▶ _TASK TO CARRY OUT_
Your reply should be a single number, the count of lines in the records that contain the string "agent".

===

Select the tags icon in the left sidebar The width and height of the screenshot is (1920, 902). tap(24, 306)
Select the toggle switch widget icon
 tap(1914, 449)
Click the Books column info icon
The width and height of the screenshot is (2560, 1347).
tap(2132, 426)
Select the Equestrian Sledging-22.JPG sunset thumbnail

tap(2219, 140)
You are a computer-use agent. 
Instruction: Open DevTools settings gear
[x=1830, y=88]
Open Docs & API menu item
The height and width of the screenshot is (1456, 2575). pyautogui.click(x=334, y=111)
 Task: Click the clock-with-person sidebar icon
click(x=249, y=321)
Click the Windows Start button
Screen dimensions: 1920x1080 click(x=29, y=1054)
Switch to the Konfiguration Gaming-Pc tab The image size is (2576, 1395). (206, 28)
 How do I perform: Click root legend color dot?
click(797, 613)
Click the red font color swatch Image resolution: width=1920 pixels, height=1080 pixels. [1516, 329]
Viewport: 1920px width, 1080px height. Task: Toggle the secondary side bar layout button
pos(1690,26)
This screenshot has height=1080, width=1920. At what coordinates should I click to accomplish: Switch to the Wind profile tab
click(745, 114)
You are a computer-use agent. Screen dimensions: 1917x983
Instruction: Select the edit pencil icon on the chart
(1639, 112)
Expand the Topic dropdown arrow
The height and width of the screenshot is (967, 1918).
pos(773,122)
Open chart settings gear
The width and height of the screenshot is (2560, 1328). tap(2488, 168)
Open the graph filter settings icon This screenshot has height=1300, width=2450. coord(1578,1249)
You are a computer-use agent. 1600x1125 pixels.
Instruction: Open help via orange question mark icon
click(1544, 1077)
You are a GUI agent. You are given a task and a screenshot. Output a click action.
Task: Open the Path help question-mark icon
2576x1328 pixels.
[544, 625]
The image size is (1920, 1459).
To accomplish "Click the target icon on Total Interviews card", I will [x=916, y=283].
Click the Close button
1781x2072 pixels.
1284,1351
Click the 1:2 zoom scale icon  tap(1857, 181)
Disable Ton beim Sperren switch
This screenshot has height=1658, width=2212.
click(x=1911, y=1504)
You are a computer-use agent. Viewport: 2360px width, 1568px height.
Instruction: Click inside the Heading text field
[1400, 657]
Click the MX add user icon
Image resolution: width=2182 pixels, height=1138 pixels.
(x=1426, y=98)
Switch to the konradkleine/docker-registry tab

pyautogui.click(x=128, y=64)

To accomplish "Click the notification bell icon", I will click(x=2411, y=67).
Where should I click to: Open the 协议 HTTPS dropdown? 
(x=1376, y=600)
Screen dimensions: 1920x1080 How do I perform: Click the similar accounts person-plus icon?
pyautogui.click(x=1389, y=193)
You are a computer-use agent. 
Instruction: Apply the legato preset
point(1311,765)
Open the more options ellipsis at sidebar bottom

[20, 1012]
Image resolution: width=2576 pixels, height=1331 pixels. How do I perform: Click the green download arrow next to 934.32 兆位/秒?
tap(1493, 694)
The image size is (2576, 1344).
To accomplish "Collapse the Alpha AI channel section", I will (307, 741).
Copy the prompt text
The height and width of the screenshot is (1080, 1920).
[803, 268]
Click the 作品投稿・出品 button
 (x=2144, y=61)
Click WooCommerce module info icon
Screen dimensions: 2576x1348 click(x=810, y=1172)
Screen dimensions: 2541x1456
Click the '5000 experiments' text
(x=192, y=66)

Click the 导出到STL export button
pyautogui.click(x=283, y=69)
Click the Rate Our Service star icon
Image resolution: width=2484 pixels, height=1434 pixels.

===

▶ _ANSWER SECTION_
6